The original 17 federal counts of bank fraud and submitting false information to a bank each carried a potential sentence of 30 years in prison and a $1-million fine – meaning that Ford was essentially looking at spending the rest of his natural life behind bars for allegedly obtaining a credit line greater than his eligibility and using part of the proceeds for things unrelated to the loan’s stated purpose.
The new charge of delivering a false tax return to the IRS is calculated in the plea agreement to be a term of zero to six months.
What the heck happened here?
The assistant U.S. attorney who was in charge of Ford’s case also handled state Representative Derrick Smith’s investigation. Smith was recently convicted of accepting a cash bribe, but one of the jurors in the trial told the Chicago Tribune after the verdict that some of his colleagues struggled with what they considered to be “sleazy” federal tactics.
Ford’s legal team included famed criminal defense attorney Tom Durkin. The team filed a motion in June that attracted some press coverage over an explosive claim that Ford was being targeted because he was a black legislator. But the motion to dismiss the indictment also revealed for the first time how the case began, circumstances that Ford’s attorneys said “belie the notion that this is an even-handed, simple bank-fraud case.”
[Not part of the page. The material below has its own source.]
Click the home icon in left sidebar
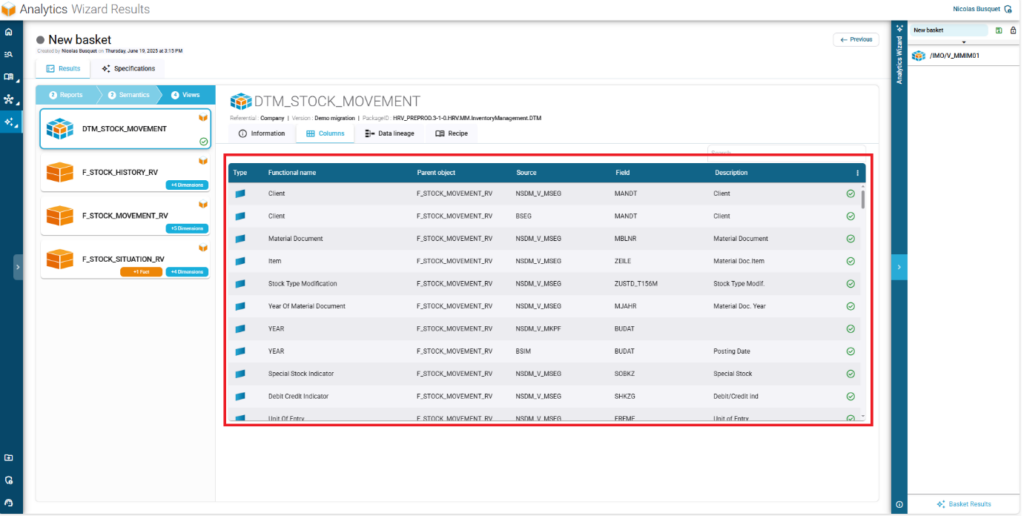point(9,32)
At the time of Ford’s indictment, the U.S. attorney’s office claimed the investigation fell “under the umbrella of the Financial Fraud Enforcement Task Force,” which the feds claimed was investigating “significant financial crimes.”
But an FBI report from May 2011 shows that a mortgage broker under indictment was asked by the FBI about a loan officer who worked out of an office owned by Ford. The broker was asked if he’d ever spoken with Ford, if he knew whether Ford had other offices, and if he knew whether Ford managed his campaign office out of his realty office. The case title on the FBI form was “CSLPO,” which means “corruption of state and local public officials.” Ford’s lawyers wrote that the federal probe was “undeniably a politically motivated investigation.”
The defense also pointed to a recent FDIC civil suit brought against ShoreBank, where Ford did business. One of the defendants was alleged to be negligent for violating policy on 20 loans. The defendant was also Ford’s managing loan officer. The allegations included misconduct by other ShoreBank loan customers (several of whom are white) that appeared to far exceed Ford’s. And a 2008 internal FDIC report uncovered by Ford’s attorneys described the legislator as being “extremely cooperative” with the bank, and pointed to what Ford’s lawyers say was the his real problem – the downward spiral of the real-estate market.
“Unable to find any political-corruption grounds to prosecute Defendant, the prosecutors selected this misguided and improper bank-fraud case,” Ford’s attorneys wrote. Ford’s attorneys also demanded information from prosecutors about any other federal investigations of ShoreBank customers and any directives from above on how to handle the Ford investigation.
The assistant U.S. attorney who handled Ford’s case has since left for private practice and a new U.S. attorney is now in place. Those two career moves appeared to have put some fresh eyes on this Ford matter, particularly after that motion to dismiss was filed.
Whatever happened, U.S. Attorney Zachary Fardon deserves plaudits for re-examining this prosecution. From the very start, the case appeared to be heavy-handed and overly charged and nowhere near in line with the financial task force’s goal of prosecuting “significant” crimes. It’s not often that a top federal prosecutor will back down, but Fardon obviously did,0 and that’s to his great credit.
The new charges agreed to by Ford state he overvalued a property’s rehab costs by about $23,000 when calculating his capital gains on the property’s sale, which wound up costing the IRS $3,782 in lost taxes.
“I regret this mistake,” Ford wrote to his colleagues last week, and concluded by saying he hoped the ordeal “will make me a better person and a more effective member of the Illinois General Assembly.”
Ford obviously has his flaws, but I hope he can now move forward with his life.